### Selected text
So, was it all planned or did the Almighty Lord Wenger stumble onto this lot by mistake?
The argument has been put in this blog’s correspondence columns that I forget all that happened earlier in the season and anyway I wasn’t at the games – but I really don’t think that is right. I’m sure I was there, and my bank balance confirms this.
I also think our manager knew what he was doing all the way through.
Here’s the argument
He wanted to build a third team, so broke up the Invincibles and started to rebuild. There was a bit of an issue with Flamini and Hleb along the way, but as we have seen, the continuity of their development (after two moderate years before) was not assured, and Mr Wenger had already brought in cover.
But the younger players inevitably took time to develop. And although injuries are inevitable, to get three of the midfield regulars out all at the same time was a disaster.
It was also clear early on that we had three problems:
a) the team as a whole was not ready for the free-flowing Arsenal of Henry/Pires/Ljunberg, and the defence was suffering if the forwards and midfielders did push up for this type of approach.
b) most of the EPL teams were more than willing to play “park the bus” and make no effort to win the game – they would play for the 0-0 draw.
c) crude tackling would go unpunished in the league, and the team would need to find a way around this.
That most of us could see all of this through the season is not a surprise – what was a surprise was just how far Denilson and Song had developed during Cesc’s time out, thus allowing him the free reign that had been removed in an effort to cope with the Manchester City defeat.

### Exercise requirements
A. Summarize the post on Arsenal's season in two sentences.
B. According to the post on Arsenal's season, what would most EPL teams play for?
C. Return the part of the post on Arsenal's season from "That most of" to "Manchester City defeat.".

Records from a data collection
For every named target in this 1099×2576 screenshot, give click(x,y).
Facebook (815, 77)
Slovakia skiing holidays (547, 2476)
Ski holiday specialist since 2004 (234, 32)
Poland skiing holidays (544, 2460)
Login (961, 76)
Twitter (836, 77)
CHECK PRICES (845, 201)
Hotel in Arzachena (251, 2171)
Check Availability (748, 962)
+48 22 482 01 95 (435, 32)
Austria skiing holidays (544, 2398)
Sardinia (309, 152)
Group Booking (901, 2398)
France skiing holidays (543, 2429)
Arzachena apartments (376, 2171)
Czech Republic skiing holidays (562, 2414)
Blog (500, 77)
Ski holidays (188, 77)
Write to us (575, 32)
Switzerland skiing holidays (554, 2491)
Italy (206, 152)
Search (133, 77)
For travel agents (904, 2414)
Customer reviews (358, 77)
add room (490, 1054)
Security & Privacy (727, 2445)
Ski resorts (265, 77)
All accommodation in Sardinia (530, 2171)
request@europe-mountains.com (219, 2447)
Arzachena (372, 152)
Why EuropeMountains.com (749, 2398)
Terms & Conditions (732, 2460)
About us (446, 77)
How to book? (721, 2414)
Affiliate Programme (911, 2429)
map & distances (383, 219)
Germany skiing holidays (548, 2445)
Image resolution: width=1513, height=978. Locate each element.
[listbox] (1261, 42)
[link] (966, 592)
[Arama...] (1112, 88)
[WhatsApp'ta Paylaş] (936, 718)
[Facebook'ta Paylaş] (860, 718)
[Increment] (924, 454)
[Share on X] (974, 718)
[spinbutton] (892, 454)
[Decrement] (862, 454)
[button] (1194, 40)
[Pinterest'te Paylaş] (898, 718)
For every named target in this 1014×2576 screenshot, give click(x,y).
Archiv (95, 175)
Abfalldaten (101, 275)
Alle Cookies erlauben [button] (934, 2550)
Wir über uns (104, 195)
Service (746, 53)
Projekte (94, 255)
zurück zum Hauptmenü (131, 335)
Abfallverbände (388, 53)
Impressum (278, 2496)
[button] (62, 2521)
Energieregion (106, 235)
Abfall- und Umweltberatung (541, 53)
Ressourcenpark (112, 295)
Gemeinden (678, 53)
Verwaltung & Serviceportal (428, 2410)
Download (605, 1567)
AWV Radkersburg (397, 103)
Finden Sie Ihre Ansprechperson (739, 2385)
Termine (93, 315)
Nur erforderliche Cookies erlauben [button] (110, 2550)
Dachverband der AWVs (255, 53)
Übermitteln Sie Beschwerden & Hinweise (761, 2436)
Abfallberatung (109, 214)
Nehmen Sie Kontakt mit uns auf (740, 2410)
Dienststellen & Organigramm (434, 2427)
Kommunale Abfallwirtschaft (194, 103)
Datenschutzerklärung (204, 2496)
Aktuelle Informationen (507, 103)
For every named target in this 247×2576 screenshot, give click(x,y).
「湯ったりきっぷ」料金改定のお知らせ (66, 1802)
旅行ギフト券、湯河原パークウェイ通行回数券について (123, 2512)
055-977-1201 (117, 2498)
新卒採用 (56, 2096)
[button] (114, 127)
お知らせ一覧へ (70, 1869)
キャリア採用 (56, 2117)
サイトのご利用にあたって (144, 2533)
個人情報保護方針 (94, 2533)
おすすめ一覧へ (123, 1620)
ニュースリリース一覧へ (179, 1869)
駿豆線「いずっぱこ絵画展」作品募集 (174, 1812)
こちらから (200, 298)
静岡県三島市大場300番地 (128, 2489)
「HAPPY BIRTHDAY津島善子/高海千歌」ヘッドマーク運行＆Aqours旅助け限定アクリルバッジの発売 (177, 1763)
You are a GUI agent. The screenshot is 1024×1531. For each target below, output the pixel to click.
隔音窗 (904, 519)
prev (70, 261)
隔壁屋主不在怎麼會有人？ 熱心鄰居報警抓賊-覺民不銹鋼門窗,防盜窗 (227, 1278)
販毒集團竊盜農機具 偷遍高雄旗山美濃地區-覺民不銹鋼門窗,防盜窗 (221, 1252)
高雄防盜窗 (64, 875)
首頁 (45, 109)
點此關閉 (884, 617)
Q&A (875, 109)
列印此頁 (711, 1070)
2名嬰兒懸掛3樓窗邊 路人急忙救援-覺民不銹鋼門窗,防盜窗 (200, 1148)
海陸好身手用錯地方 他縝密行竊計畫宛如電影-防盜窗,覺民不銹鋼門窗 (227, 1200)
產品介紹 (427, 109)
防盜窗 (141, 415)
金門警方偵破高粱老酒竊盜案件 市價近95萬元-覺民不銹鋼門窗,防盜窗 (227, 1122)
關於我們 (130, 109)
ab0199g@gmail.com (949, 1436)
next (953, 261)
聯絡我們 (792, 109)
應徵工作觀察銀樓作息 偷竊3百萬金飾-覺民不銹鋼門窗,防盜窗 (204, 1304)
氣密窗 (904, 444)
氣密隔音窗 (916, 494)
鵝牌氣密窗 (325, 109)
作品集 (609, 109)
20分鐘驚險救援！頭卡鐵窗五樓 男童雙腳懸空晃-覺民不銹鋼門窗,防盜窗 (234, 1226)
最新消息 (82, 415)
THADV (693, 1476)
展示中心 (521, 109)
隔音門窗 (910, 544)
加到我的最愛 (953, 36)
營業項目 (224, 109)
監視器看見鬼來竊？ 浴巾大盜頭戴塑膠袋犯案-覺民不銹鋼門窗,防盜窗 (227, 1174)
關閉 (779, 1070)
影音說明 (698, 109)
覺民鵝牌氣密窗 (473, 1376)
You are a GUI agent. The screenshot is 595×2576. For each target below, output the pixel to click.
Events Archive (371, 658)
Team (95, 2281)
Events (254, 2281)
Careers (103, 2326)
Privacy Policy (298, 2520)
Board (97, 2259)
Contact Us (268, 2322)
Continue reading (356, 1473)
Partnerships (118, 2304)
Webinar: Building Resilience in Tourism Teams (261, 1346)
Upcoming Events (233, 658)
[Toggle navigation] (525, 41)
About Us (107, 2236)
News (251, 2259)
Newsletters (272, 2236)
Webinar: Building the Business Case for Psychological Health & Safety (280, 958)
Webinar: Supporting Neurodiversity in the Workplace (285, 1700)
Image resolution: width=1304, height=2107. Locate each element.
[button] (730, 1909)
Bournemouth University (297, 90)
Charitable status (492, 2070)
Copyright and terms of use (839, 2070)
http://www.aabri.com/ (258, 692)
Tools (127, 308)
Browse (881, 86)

### The responses
A. The writer argues that Wenger knew what he was doing all season, having broken up the Invincibles to build a third team whose younger players needed time to develop. The writer lists three problems that were clear early on and says the real surprise was how far Denilson and Song developed while Cesc was out.

B. They would play for the 0-0 draw.

C.
That most of us could see all of this through the season is not a surprise – what was a surprise was just how far Denilson and Song had developed during Cesc’s time out, thus allowing him the free reign that had been removed in an effort to cope with the Manchester City defeat.